● **What the task requires**:
Each line of the listing below that includes "help" should be reported.

● **Records for the task**:
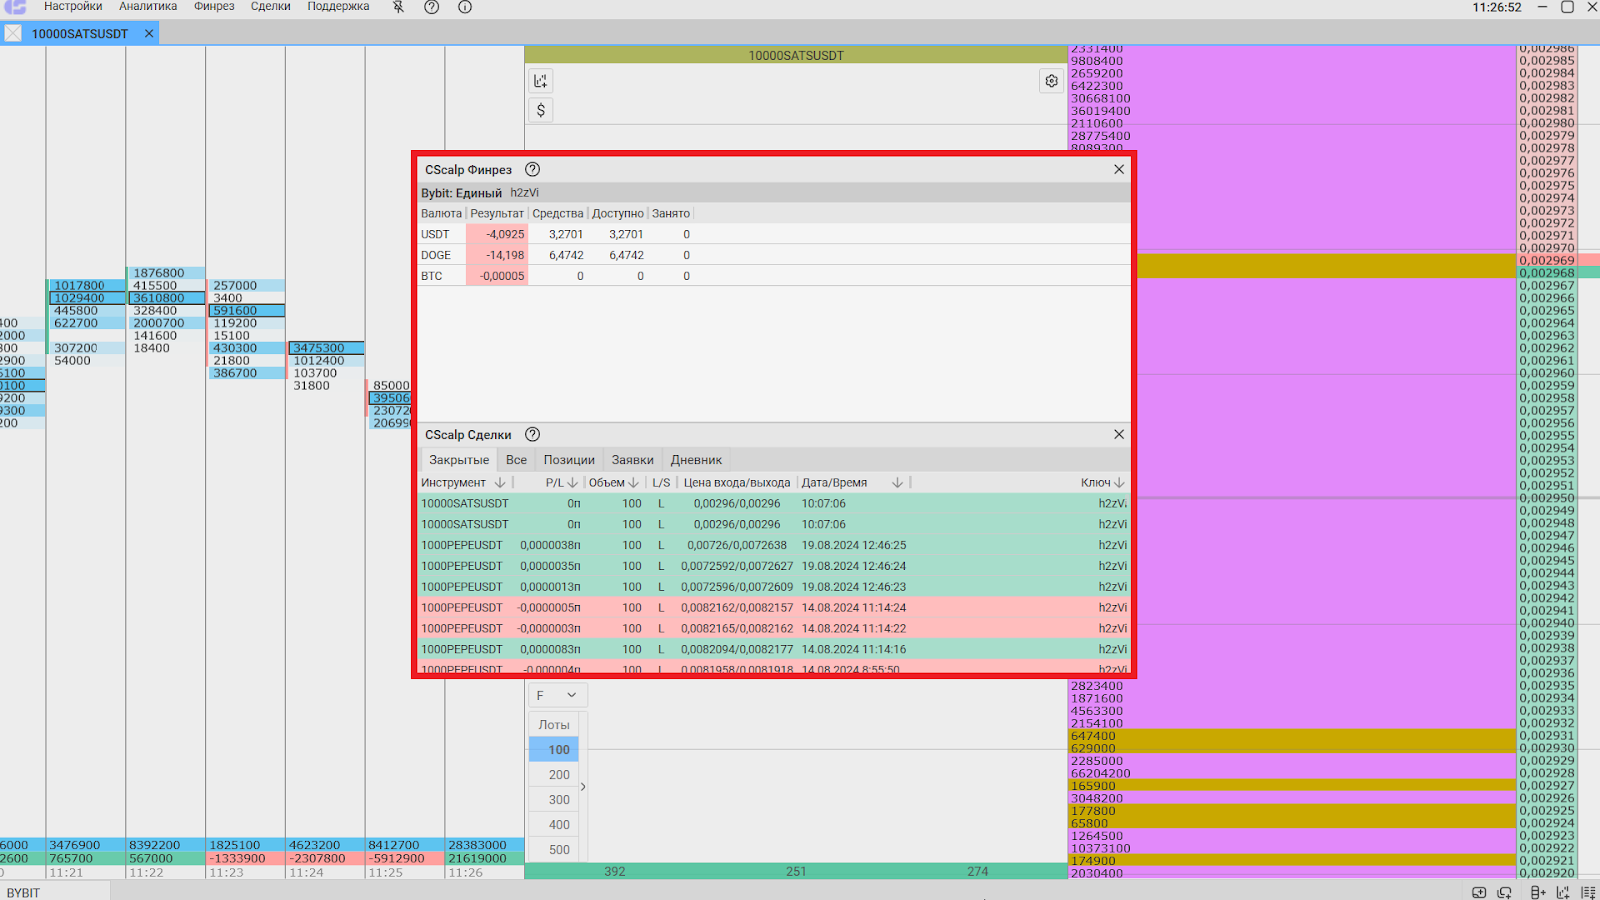The width and height of the screenshot is (1600, 900).
Task: Select the 100 lots preset
Action: pos(558,750)
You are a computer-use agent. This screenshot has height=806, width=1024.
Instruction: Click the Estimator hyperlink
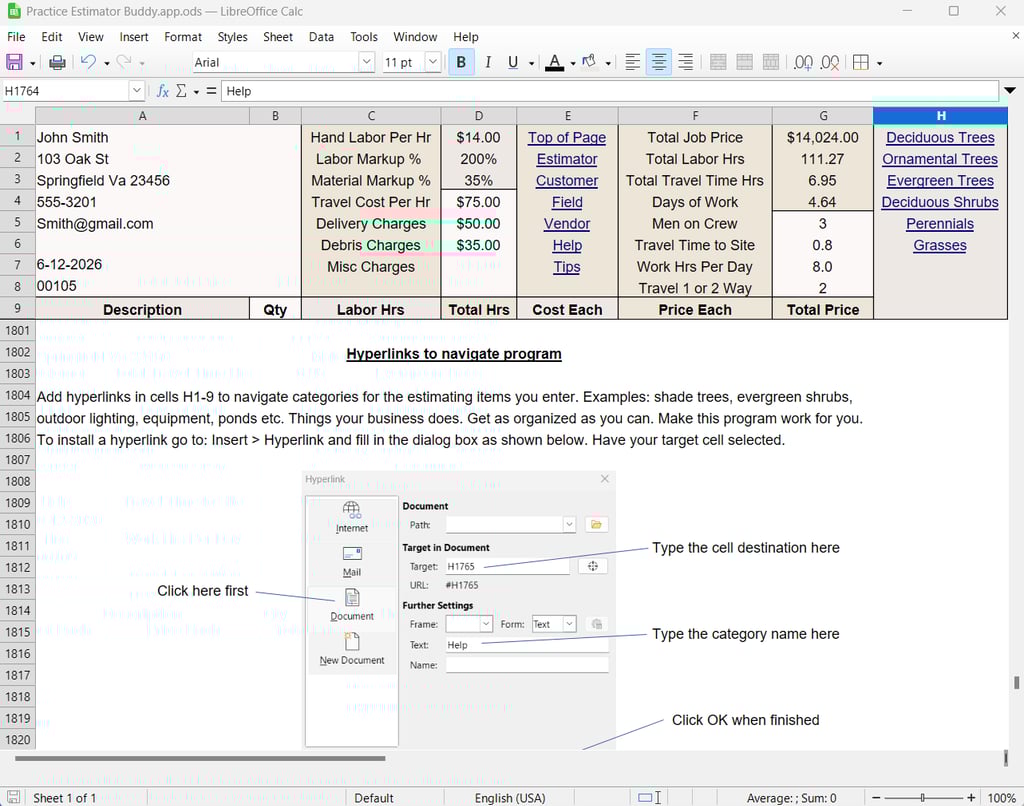click(566, 158)
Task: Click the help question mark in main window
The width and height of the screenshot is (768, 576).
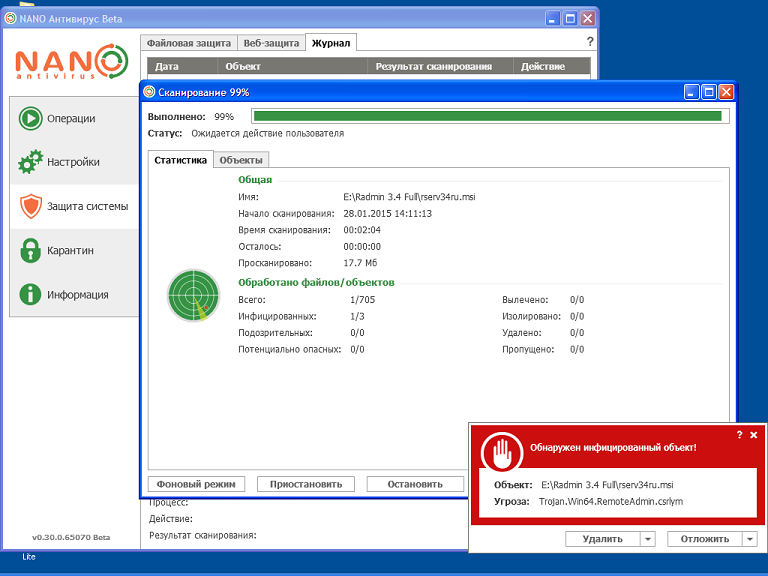Action: click(x=590, y=42)
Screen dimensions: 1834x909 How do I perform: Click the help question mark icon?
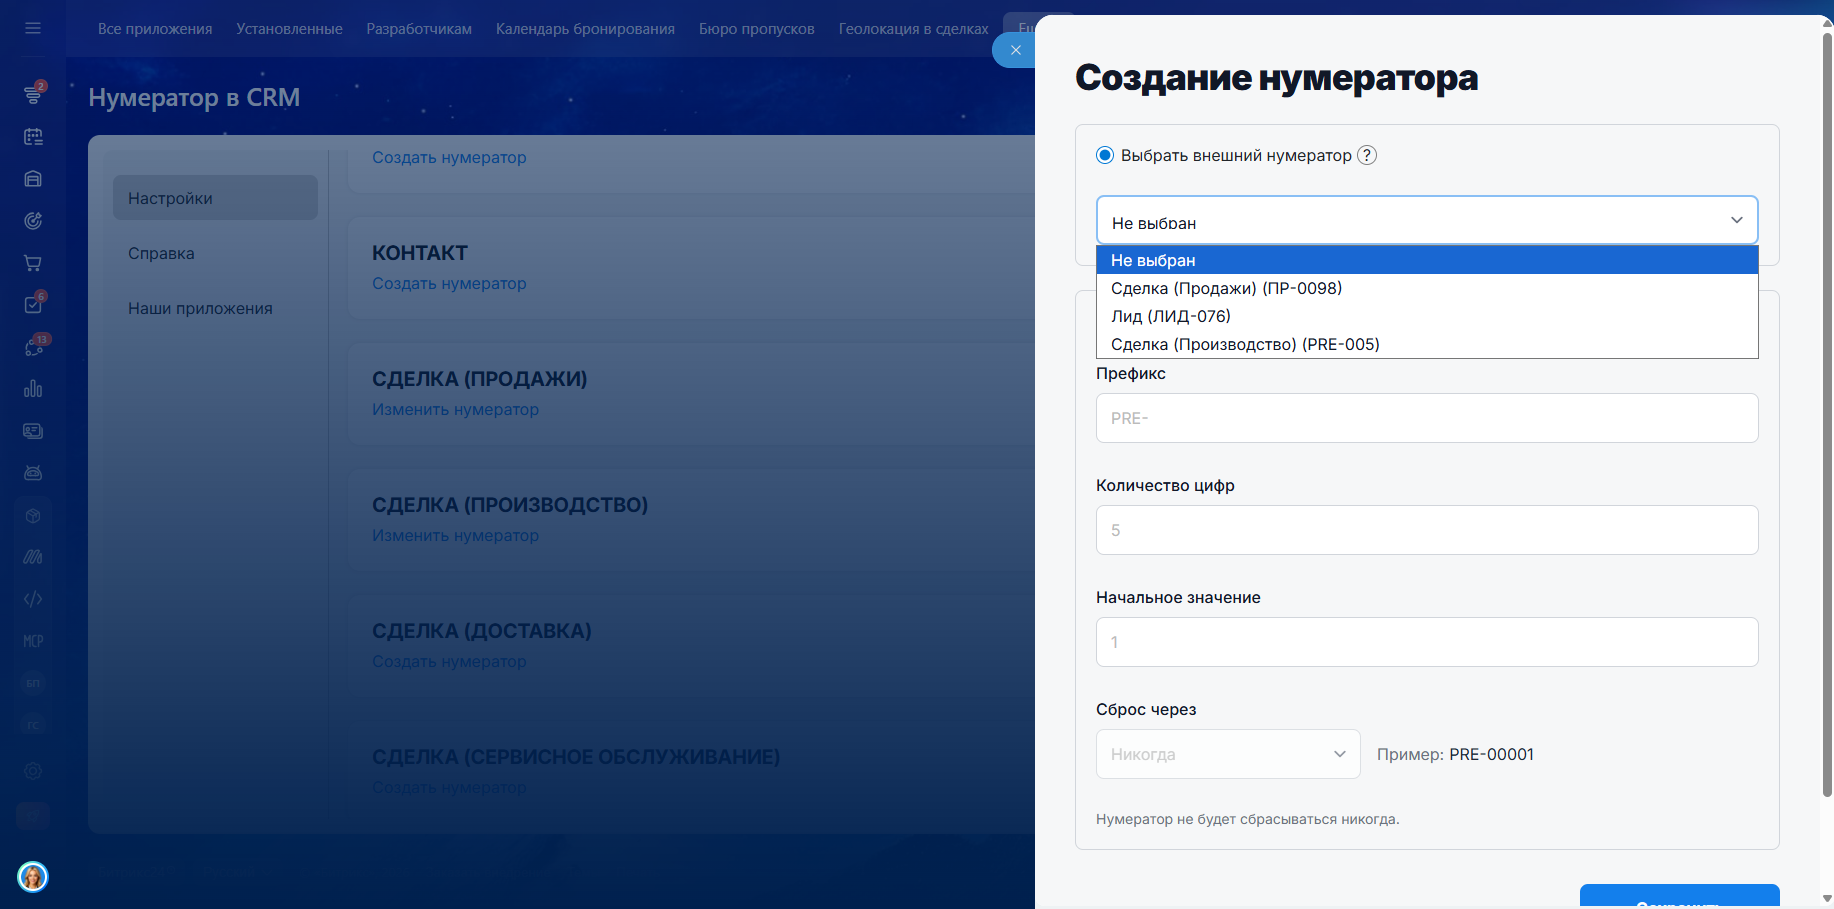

● **Answer below**:
Task: Click the help question mark in main window
Screen dimensions: 1834x909 How do I perform: Click the help question mark icon?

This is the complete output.